*Objectives*
1. Using the passage on Indonesian literature, answer each question:
(a) What cultural heritage shared by India and Indonesia does Amba foreground?
(b) Until recently, who was the only Indonesian writer with an international following?
(c) Which two novels by Eka Kurniawan does the passage name?
2. Translate this sentence from the passage on Indonesian literature into Spanish: "Until recently, Pramoedya Anantya Toer was the only Indonesian writer with an international following; and even his foreign readership largely consisted of writers and critics."
3. Please reproduce everything in the passage on Indonesian literature from "Literature, and" down to "cultural and diversity.".

Amba foregrounds
the Mahabharata, a cultural heritage shared by India and Indonesia.
In per capita
terms, few national literatures have travelled as little as that of Indonesia.
Until recently, Pramoedya Anantya Toer was the only Indonesian writer with an
international following; and even his foreign readership largely consisted of
writers and critics. It is only in the past two years that an Indonesian writer
has risen to global fame, in the form of Eka Kurniawan, author of the magical
realist novels Beauty is a Wound and Man Tiger.
Literature, and
novels in particular, are key agents of cultural transmission; and the failure
of Indonesian fiction to travel has contributed to a broader ignorance about
the world’s fourth-most-populous country, one that is described reductively as
“the world’s largest Muslim nation”, with little acknowledgement of its social
and cultural and diversity.

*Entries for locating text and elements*
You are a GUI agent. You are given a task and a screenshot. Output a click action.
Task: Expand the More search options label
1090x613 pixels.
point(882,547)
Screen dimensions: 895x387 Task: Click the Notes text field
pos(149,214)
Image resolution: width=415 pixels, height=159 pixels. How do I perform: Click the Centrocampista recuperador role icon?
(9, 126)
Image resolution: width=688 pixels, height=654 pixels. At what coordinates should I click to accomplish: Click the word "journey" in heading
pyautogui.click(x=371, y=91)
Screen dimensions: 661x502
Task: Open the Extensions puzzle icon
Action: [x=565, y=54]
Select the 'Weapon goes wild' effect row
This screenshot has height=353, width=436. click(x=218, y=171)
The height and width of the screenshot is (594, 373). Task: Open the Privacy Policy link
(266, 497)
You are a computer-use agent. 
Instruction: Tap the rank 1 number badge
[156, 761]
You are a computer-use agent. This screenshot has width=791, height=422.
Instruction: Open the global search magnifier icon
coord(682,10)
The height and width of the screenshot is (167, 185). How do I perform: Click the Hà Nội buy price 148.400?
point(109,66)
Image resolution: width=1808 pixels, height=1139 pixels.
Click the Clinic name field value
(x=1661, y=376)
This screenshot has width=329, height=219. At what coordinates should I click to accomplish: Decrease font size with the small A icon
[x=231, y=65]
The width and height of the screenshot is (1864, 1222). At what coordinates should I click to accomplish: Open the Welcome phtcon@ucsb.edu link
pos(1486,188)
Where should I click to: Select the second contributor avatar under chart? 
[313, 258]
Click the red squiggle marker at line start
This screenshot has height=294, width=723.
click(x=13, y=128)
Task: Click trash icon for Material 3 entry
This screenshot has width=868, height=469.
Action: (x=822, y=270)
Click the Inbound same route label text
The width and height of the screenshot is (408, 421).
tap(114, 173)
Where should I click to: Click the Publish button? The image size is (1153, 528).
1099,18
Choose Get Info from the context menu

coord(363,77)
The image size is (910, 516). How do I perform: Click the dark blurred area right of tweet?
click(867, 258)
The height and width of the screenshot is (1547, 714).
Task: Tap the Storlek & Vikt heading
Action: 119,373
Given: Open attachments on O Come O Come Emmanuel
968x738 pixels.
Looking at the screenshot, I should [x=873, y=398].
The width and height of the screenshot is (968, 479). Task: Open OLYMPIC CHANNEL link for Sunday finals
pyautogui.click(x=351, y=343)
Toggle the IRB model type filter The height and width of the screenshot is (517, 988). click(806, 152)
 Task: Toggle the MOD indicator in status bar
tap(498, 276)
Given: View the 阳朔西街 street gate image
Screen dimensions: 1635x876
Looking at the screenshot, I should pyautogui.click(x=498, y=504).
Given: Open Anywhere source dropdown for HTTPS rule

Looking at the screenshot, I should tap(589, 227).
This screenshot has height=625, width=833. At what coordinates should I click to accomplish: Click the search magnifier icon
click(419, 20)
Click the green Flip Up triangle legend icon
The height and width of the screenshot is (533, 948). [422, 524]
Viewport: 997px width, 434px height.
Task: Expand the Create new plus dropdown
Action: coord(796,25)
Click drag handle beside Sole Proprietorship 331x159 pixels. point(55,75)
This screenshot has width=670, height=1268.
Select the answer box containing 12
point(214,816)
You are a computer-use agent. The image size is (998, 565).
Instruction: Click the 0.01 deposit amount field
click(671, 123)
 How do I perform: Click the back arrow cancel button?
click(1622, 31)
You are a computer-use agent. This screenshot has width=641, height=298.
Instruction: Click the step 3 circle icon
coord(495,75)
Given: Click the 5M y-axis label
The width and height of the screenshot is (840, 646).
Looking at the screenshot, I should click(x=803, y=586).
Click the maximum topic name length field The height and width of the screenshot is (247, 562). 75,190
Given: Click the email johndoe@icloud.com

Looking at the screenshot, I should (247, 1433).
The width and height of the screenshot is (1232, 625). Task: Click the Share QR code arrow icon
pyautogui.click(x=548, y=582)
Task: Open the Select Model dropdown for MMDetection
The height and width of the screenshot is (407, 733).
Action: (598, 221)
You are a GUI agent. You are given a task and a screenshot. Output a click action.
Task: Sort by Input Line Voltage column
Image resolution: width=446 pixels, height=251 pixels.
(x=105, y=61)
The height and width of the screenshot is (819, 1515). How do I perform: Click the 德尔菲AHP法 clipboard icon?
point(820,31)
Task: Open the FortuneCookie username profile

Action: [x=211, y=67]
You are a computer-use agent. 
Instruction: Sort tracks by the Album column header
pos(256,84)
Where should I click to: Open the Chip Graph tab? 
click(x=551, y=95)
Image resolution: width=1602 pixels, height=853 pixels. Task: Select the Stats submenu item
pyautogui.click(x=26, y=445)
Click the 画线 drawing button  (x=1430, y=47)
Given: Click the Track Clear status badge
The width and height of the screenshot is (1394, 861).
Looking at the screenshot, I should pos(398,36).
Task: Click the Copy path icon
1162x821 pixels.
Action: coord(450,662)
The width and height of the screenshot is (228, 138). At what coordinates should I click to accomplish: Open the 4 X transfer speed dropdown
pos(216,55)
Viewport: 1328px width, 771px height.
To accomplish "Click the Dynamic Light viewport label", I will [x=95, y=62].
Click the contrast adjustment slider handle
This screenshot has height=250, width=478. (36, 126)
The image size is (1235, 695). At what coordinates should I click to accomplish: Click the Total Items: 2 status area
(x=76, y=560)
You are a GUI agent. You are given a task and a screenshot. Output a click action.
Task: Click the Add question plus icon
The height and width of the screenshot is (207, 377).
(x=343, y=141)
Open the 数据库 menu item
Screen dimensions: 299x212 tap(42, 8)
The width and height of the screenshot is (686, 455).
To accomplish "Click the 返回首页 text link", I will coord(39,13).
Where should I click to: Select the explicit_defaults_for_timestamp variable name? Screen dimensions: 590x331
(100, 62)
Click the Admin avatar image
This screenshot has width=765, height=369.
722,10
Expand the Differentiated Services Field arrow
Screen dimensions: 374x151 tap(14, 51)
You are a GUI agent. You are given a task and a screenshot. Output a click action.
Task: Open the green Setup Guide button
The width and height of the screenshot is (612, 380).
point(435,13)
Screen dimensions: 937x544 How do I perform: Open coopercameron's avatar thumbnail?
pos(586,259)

*Answers below*
1.
(a) The Mahabharata
(b) Pramoedya Anantya Toer
(c) Beauty is a Wound and Man Tiger

2. Hasta hace poco, Pramoedya Anantya Toer era el único escritor indonesio con seguidores internacionales; e incluso sus lectores extranjeros eran, en gran parte, escritores y críticos.

3.
Literature, and
novels in particular, are key agents of cultural transmission; and the failure
of Indonesian fiction to travel has contributed to a broader ignorance about
the world’s fourth-most-populous country, one that is described reductively as
“the world’s largest Muslim nation”, with little acknowledgement of its social
and cultural and diversity.